Experts raised concerns over reshoring policies that buck global trends by being excessively centered on supporting small and medium-sized companies and manufacturing industries.
Currently, the reshoring subsidy cap for companies in the Greater Seoul region stands at 15 billion won ($11 million), while for companies outside Seoul, Incheon and Gyeonggi Province, the cap is 30 billion won, according to Choi Hye-rin, a professor of international trade at Soongsil University.
Due to the limited subsidies, Choi illustrated that there is a lack of incentives for semiconductor, battery and electronics companies — whose investments can reach well into the trillions of won — to withdraw their overseas operations and have them return to Korea. As such, she accentuated that the amount in subsidies allowed must be increased for high-tech companies to have their overseas businesses return to Korea.

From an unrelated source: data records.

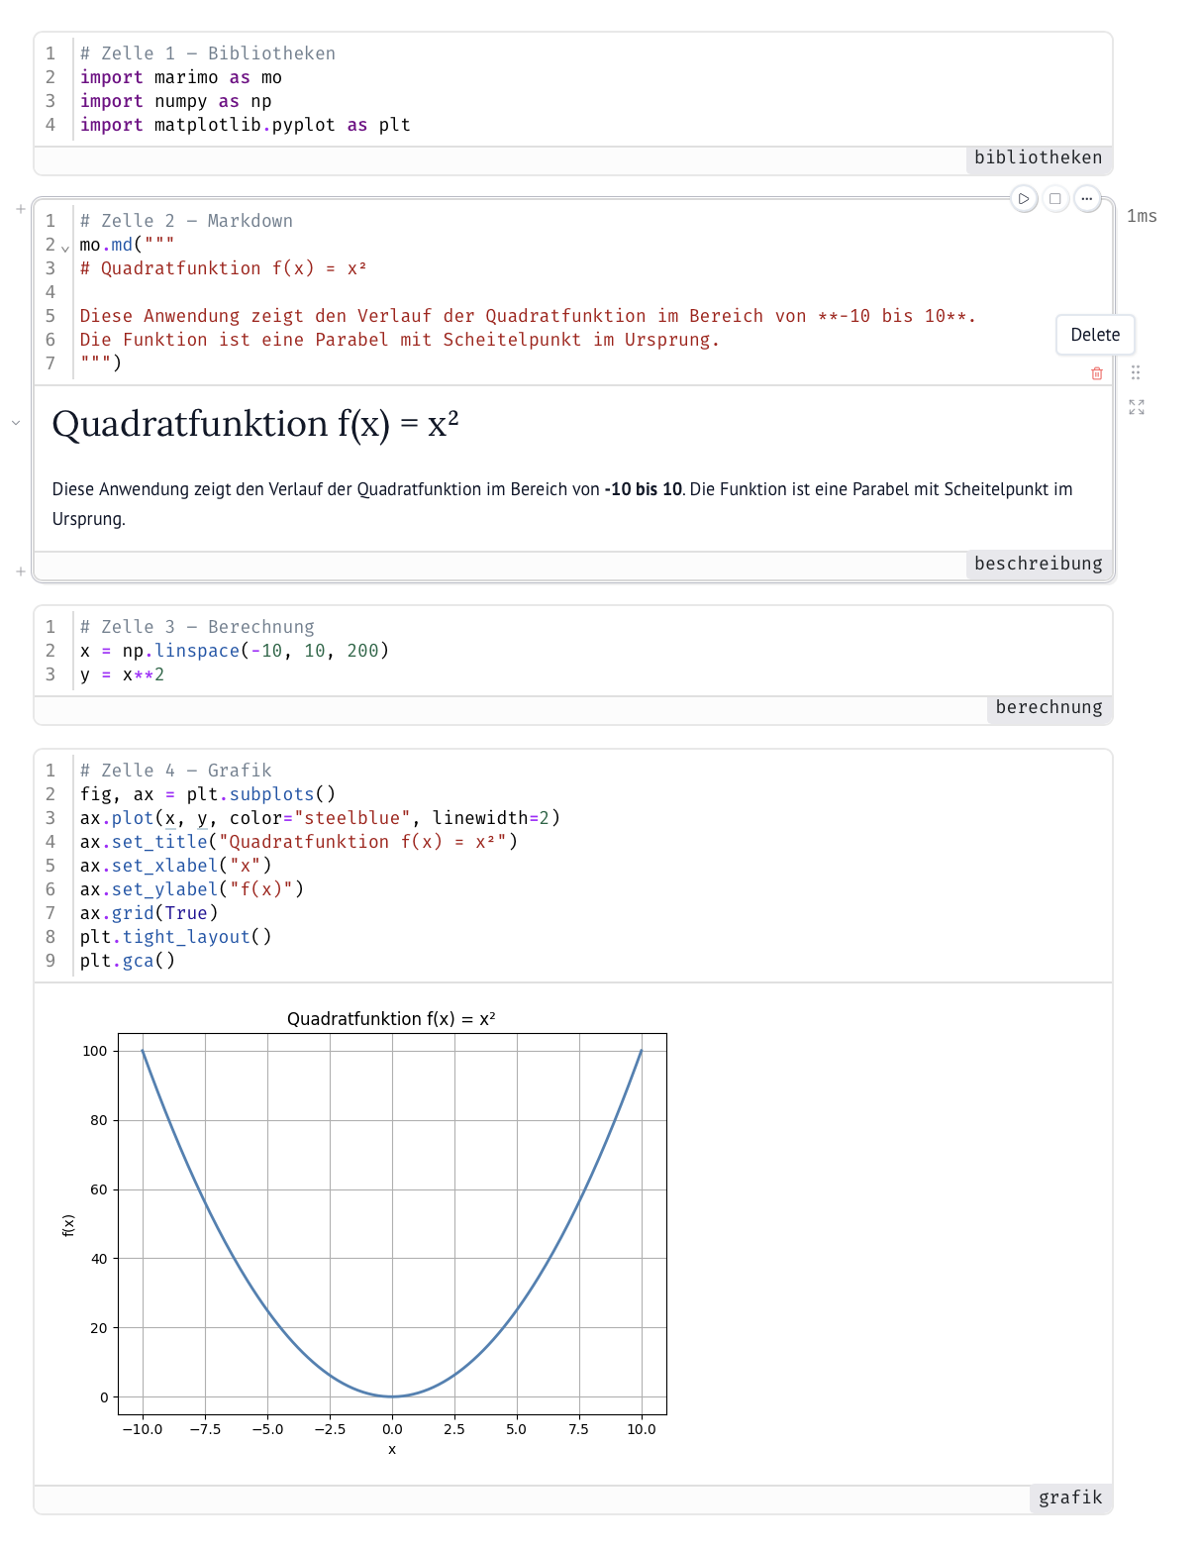1200x1549 pixels.
Task: Click the red trash delete icon
Action: [x=1097, y=373]

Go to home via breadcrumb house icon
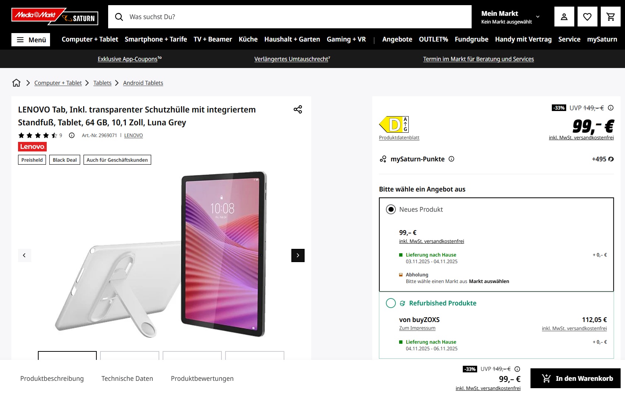(x=17, y=83)
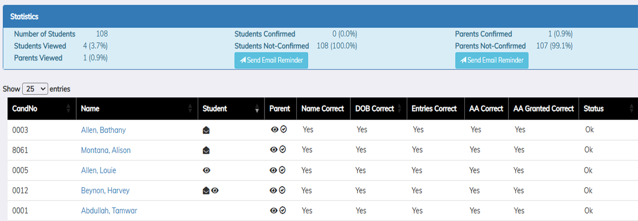Viewport: 638px width, 221px height.
Task: Send Email Reminder to non-confirmed students
Action: click(271, 60)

Out of the 24 companies that decided to retract their businesses from overseas last year, only a quarter of them were high-tech companies.
Experts said expanding support for high-tech industries to bring operations back to Korea will lead to an aggressive increase in the employment rate.
According to data from the Federation of Korean Industries, if the high-tech companies that are currently considering having their overseas operations return to Korea commit to the idea, it would increase domestic production by some 14 trillion won in the automobiles, electricity and electronics sectors, creating some 16,000 jobs in these sectors.